▸ **Text extract**:
[START]

It’s a measure of what progress Elon Musk’s SpaceX thinks it has made towards creating the world’s most powerful space rocket system, that the entire staff which had gathered for Thursday’s historic launch cheered wildly when it exploded soon after lift-off.

And while a BC space exploration expert says he wouldn’t react with such overt enthusiasm, what happened above the skies over Texas is indeed a big step forward for the ambitious goals Musk’s company has set.

“It’s kind of a Hollywood thing I think,” BC based space exploration historian and editor of Quest: History of Spaceflight magazine, Chris Gainor told Kelowna10. “You see a lot of movies about space exploration and there’s lots of cheering,” he said, noting in the old days of space flight you wouldn’t hear cheers until the mission was over, successfully.

“I don’t know if I’d be cheering out there … but I kind of relate to the previous generation,” he said.

But he still figures today’s first test flight of the 400-foot (120-meter) Starship rocket was a success.

“Oh yeah, Elon Musk would not say he’d be happy if it gets off the launch pad just for the hell of it. It’s his money on the line. I think today was a step forward. It’s still a good day. I’m not sure I’d be cheering though.”

Thursday’s test called for the booster to peel away from the spacecraft minutes after liftoff, but that didn't happen. The rocket began to tumble and then exploded -something Musk has coined a ‘rapid unscheduled disassembly’ in the past- four minutes into the flight, plummeting into the gulf.

SpaceX plans to use Starship to take people and cargo to the moon and, eventually, Mars. NASA has reserved a Starship for its next moonwalking team, and rich tourists are already booking lunar flybys.

Gainor said the Starship has the potential to revolutionize access to space because it would be able to take heavy payloads into orbit and both stages would be fully reusable for quick mission turnarounds.

[END]

▸ **Dataset excerpts**:

[START]

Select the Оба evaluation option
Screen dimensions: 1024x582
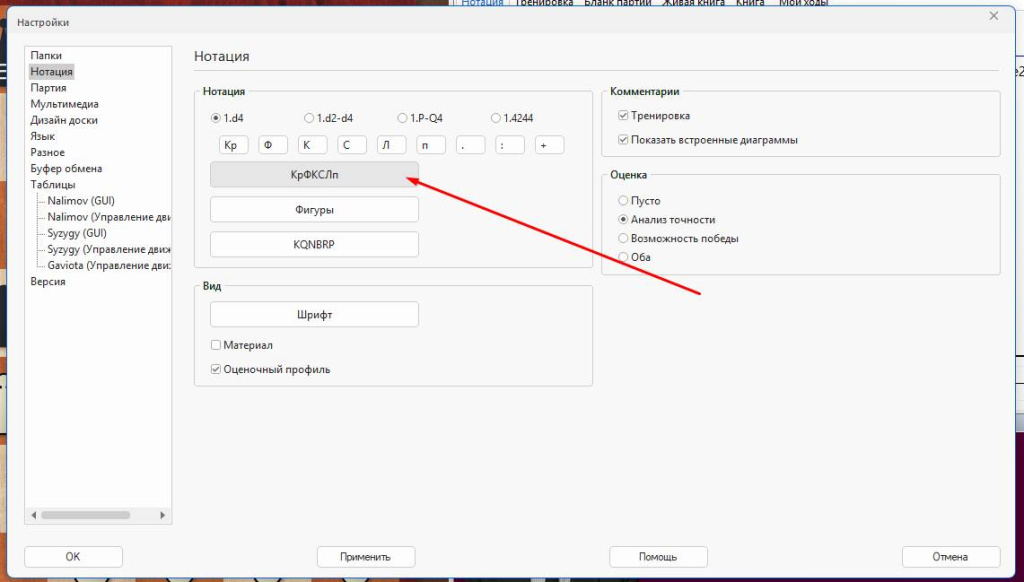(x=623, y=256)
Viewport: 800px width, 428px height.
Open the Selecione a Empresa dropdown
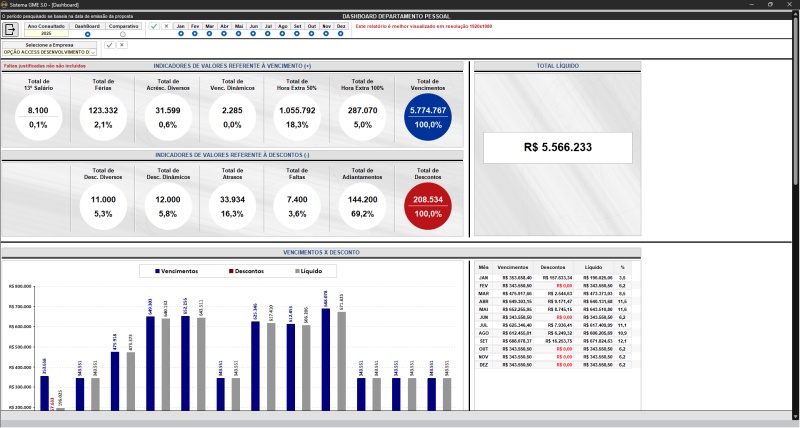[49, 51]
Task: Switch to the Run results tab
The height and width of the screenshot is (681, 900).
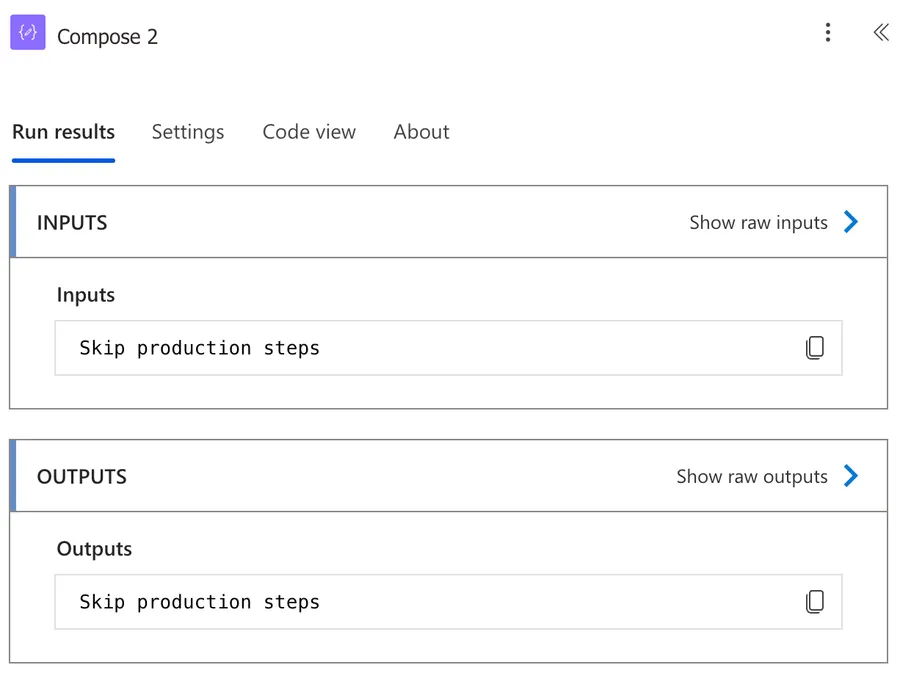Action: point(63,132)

[END]
[START]

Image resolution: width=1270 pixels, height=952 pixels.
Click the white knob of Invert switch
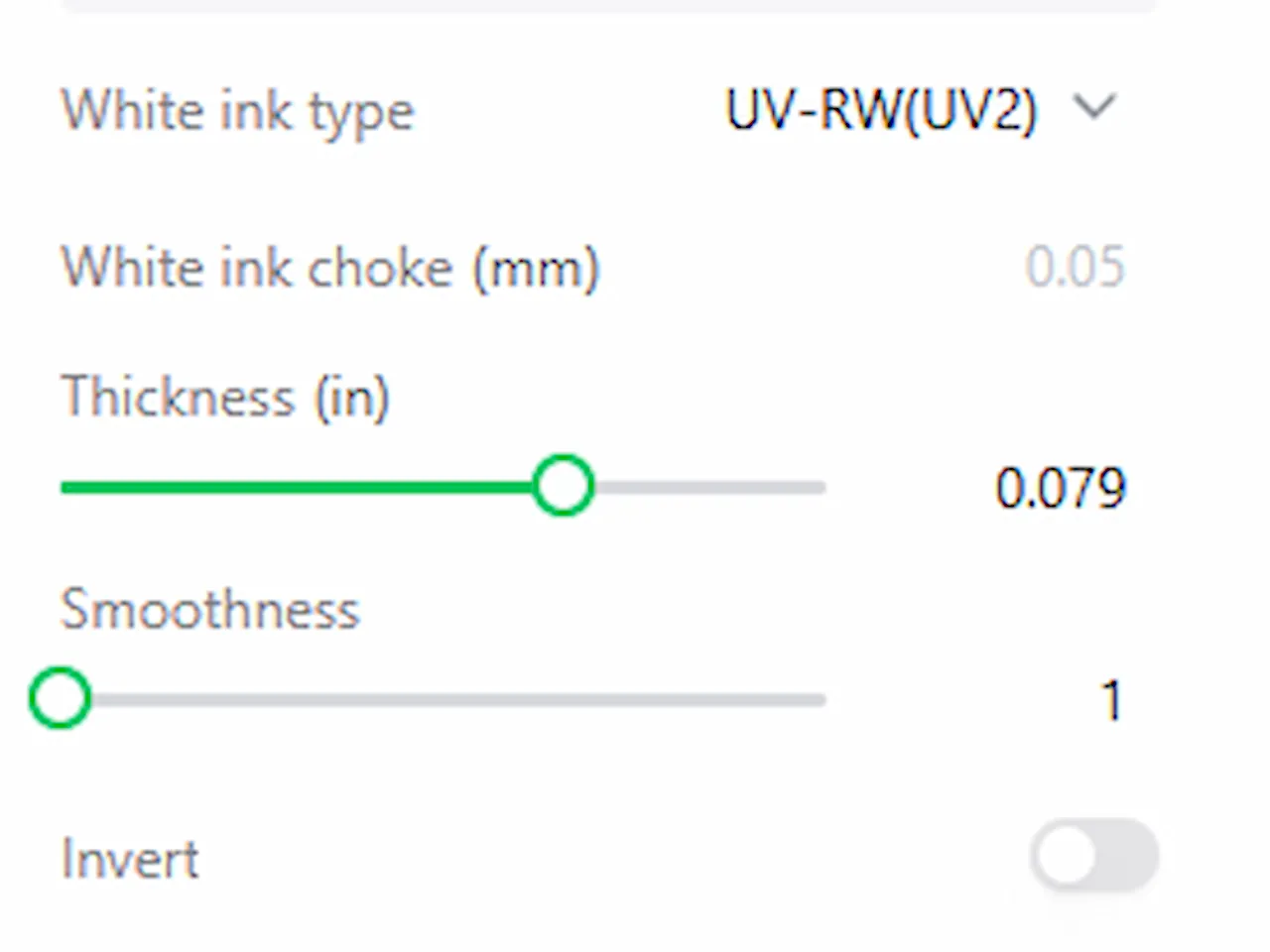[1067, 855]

[END]

▸ **Work required**:
In the article on the Starship test launch, how many minutes into the flight did the rocket explode?

▸ **Exercise response**:
Four minutes.